Don’t forget to visit Shannon for more WFMW tips.
Oh, wait — what’s that, Mom? You want to see one of the pictures? Okay, here you go.













What a relief!
Talk about sick…so glad you found them! And thanks for the tip about ‘recovering’ the photos. I’ll be sure to bookmark their site in case I ever need them, which I sincerely hope I don’t.
Oh what beautiful books–um I mean boys! Ha ha.
I have many comments in regards to that post–one of which is that I usually only download my pics every few weeks. I don’t know that I would miss a lapse like that.
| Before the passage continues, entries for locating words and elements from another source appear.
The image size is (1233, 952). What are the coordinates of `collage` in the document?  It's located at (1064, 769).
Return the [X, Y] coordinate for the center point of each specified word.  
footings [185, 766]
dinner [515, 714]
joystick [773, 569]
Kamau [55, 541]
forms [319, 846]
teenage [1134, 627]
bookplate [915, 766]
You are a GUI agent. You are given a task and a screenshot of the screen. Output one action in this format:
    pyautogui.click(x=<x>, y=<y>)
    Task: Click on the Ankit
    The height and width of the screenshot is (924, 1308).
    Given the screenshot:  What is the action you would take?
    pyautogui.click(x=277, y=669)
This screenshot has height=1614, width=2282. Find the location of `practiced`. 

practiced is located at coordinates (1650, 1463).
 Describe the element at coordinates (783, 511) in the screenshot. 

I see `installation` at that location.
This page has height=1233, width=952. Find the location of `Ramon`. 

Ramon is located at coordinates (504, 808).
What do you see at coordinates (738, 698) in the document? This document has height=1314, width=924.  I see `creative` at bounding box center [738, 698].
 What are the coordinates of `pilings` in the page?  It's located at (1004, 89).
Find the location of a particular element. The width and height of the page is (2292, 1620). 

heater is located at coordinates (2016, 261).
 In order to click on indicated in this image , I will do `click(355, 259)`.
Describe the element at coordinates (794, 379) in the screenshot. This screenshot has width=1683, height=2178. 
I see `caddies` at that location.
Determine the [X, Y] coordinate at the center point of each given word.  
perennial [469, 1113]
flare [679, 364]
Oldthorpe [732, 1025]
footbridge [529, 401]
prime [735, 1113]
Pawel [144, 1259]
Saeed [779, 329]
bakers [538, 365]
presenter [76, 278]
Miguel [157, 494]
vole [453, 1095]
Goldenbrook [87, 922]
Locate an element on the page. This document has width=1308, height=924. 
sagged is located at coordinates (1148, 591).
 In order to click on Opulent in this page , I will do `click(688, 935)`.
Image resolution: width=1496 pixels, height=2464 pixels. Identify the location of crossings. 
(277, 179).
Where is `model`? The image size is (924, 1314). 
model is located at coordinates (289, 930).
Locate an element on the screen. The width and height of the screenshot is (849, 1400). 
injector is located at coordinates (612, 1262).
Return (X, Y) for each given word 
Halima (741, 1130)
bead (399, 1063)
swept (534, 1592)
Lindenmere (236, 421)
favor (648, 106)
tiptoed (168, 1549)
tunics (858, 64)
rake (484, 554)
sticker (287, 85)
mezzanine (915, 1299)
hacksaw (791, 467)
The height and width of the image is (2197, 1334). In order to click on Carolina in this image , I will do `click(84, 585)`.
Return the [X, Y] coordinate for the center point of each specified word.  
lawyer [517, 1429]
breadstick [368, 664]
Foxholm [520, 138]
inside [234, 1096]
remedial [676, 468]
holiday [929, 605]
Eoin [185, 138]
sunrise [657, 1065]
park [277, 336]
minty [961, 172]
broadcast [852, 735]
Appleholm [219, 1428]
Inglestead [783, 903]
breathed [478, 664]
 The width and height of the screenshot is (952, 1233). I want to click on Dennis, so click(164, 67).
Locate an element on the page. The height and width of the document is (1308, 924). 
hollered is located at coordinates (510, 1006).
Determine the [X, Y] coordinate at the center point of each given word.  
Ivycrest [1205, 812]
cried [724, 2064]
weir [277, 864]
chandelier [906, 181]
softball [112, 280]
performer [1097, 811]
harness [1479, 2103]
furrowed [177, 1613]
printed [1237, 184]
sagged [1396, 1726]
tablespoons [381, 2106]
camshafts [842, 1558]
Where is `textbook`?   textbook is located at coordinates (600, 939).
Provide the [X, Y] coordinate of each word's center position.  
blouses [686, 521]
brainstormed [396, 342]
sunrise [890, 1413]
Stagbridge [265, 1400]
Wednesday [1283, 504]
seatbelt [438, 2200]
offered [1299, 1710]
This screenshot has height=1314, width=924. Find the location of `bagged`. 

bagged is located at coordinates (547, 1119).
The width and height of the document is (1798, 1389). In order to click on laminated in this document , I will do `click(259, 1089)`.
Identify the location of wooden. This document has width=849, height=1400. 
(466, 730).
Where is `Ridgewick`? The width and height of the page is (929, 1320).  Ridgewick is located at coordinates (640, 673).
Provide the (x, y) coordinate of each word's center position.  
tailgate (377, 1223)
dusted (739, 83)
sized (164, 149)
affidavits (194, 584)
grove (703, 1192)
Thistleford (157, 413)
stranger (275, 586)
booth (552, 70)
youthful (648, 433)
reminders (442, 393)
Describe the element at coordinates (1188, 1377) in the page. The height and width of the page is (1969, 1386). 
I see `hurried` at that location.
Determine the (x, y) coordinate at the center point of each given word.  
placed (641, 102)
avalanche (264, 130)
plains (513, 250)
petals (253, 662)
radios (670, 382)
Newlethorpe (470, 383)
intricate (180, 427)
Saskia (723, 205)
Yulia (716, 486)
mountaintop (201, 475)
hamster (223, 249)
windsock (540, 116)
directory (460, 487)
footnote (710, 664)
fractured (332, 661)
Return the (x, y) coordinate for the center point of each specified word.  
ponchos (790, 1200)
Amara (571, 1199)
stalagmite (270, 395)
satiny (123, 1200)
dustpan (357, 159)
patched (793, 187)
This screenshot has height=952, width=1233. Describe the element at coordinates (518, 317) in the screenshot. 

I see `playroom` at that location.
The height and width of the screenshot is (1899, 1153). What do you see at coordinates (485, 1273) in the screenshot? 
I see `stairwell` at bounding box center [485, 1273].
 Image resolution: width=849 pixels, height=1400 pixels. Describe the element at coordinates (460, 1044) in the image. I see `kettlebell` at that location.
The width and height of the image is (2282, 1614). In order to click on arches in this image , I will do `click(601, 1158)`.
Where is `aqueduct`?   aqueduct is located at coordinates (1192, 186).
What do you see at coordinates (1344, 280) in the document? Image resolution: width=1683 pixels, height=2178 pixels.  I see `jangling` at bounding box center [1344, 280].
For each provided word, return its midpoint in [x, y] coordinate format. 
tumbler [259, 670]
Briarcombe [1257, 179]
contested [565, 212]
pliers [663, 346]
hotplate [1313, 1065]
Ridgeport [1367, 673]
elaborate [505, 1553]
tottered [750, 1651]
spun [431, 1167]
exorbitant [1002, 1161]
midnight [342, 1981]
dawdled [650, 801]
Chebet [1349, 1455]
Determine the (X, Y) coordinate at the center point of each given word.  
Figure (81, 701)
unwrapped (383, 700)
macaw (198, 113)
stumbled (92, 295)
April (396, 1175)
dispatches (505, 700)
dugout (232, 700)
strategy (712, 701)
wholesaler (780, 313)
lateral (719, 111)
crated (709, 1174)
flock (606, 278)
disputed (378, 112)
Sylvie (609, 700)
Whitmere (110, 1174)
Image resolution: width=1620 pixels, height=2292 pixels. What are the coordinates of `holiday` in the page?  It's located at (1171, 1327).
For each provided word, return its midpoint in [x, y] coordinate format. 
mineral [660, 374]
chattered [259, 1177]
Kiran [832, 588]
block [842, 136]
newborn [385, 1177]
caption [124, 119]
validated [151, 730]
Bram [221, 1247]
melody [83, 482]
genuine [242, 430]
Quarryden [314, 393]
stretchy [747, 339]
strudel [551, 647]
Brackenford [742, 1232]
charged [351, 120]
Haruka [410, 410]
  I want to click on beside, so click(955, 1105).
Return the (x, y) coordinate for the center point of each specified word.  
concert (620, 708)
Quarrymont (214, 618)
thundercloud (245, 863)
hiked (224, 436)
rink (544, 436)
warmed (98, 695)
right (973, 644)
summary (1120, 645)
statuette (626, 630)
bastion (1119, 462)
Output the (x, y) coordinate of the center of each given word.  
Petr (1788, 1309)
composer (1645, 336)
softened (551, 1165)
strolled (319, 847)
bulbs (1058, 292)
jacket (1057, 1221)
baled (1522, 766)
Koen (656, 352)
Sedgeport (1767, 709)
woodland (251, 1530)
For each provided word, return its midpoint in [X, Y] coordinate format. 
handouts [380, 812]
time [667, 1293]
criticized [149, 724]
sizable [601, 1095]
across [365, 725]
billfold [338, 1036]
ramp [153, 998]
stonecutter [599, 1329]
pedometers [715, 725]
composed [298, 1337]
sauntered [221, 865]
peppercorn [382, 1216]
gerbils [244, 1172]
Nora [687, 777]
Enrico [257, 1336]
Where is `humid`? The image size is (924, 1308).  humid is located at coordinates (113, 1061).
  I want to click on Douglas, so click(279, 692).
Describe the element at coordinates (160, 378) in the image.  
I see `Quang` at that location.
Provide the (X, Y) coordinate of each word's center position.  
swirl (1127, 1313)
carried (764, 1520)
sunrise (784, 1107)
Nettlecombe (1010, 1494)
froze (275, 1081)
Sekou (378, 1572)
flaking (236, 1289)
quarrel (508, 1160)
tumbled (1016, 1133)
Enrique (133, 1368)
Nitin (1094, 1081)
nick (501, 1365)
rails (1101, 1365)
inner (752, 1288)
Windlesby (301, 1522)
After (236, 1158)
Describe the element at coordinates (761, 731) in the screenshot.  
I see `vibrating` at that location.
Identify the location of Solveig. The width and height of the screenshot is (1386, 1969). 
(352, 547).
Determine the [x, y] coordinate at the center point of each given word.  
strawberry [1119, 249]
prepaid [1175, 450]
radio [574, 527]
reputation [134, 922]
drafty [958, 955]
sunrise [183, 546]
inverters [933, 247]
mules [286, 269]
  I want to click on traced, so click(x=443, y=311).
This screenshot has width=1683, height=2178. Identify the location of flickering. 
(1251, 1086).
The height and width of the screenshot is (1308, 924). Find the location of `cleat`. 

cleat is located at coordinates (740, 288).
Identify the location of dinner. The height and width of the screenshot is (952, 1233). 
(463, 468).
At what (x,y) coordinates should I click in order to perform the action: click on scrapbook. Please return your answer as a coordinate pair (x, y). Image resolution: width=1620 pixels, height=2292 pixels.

Of course, at Christmas even I have more pictures than normal.
I totally didn’t know that!
My hubby and I used that program when our computer got some kind of virus and crashed, and we hadn’t backed up our pictures. We lost almost everything and I was devastated! A friend of mine had used that program and recommended it to us. I’m not sure it got everything back for us, but I was amazed at how much it did recover! I was thrilled!
Is one all I get to look at? Love, Your Mom
I may need to use this … ugh. Last night this happened
Terrific post! Thank you1
Wonderfully helpful post!
So glad you recovered your pictures. I had the same sinking feeling a few weeks ago, when I mindlessly deleted my “photos” folder off my USB jump drive. My purging instincts get me in trouble sometimes. Well, lucky for me, my husband did NOT delete them from our desktop computer like I assured him he could . . . whew! I was breathing a huge sigh of relief! (We’re talking about 5 years of pictures here!)